##### Supplied data #####

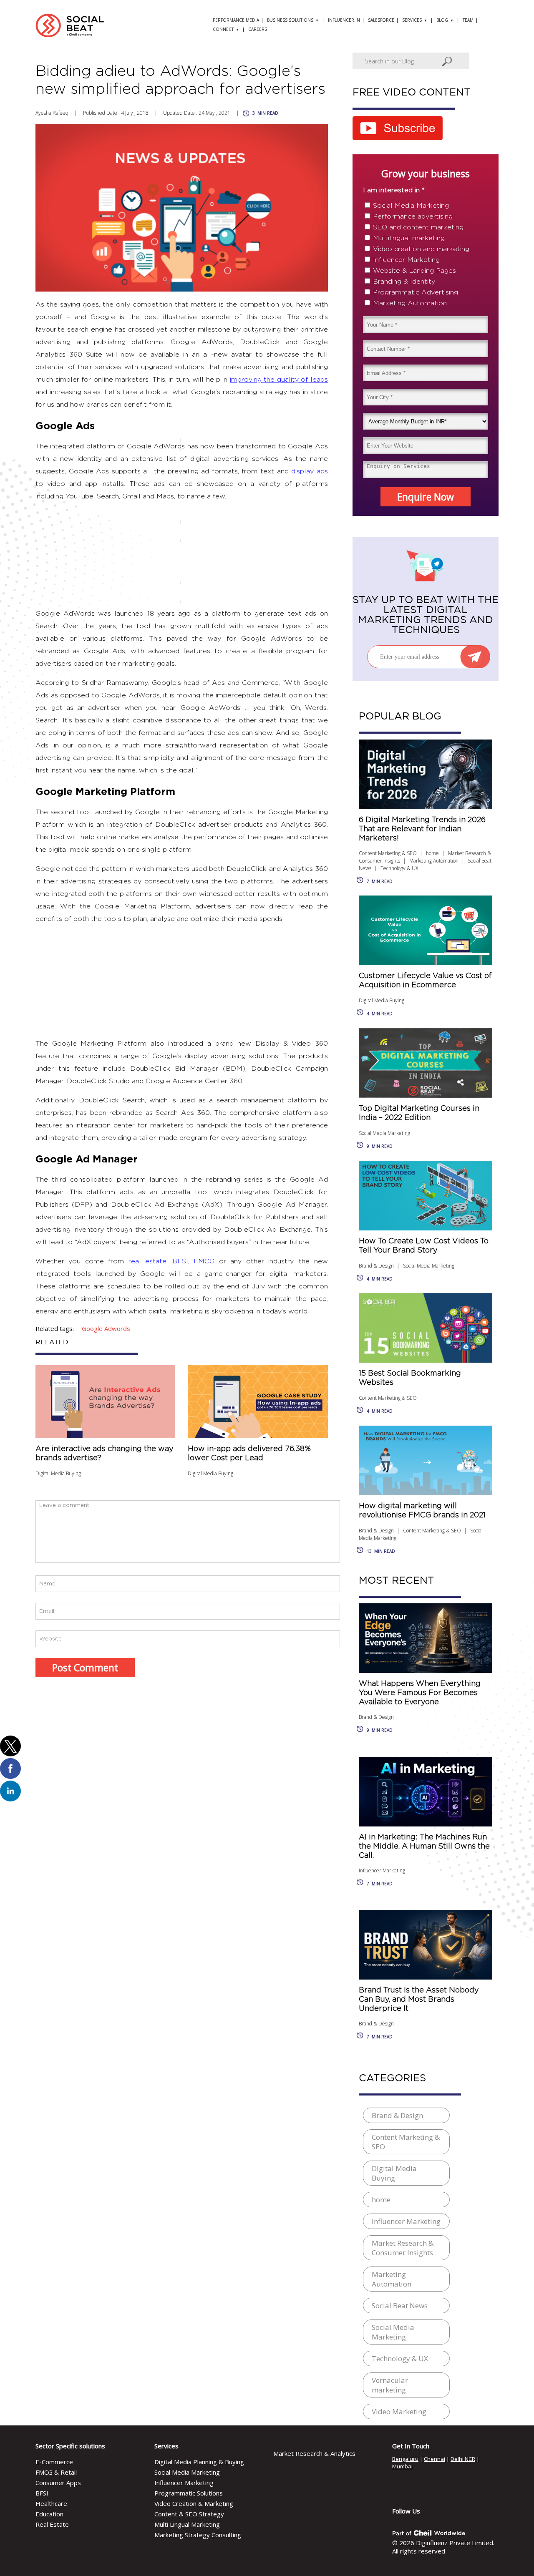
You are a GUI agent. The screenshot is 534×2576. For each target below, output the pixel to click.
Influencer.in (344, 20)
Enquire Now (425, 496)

#####
##### Supplied data #####

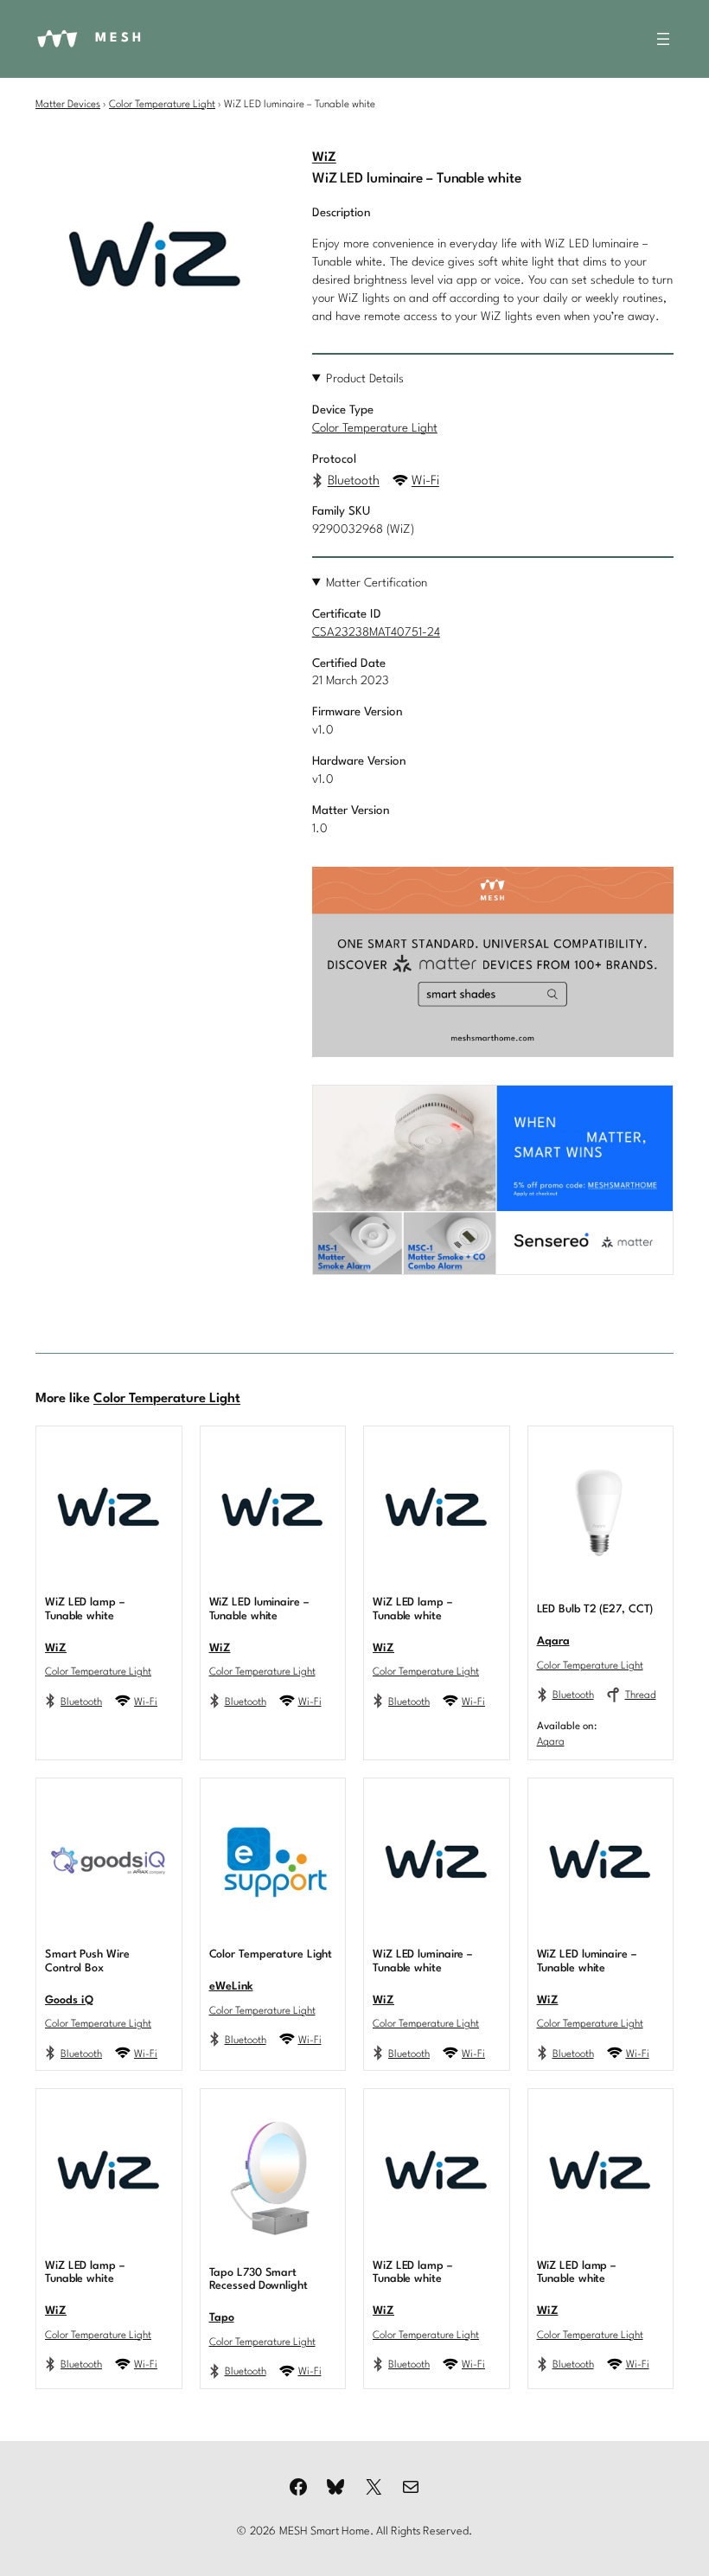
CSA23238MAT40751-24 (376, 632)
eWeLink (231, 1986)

#####
##### Supplied data #####

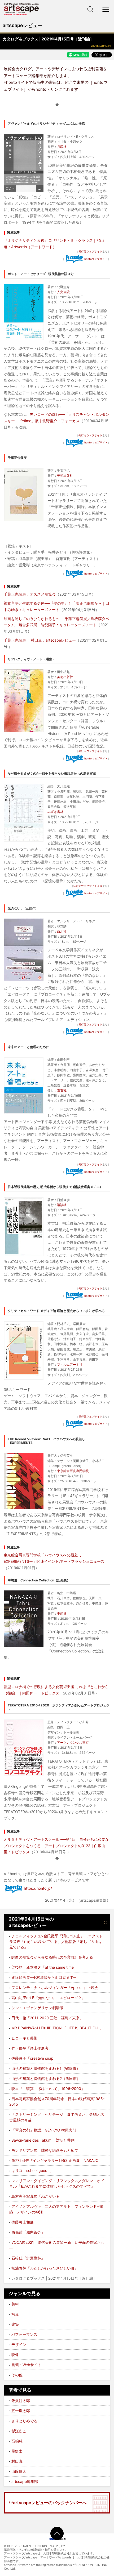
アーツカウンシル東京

#####

Your answer should be the exact lines above from the one with "You are a GUI" through the one with "Enquire Now (425, 496)", both included, and nothing besides.

▶ _Result below_
You are a GUI agent. The screenshot is 534×2576. For each target below, output the pixel to click.
Influencer.in (344, 20)
Enquire Now (425, 496)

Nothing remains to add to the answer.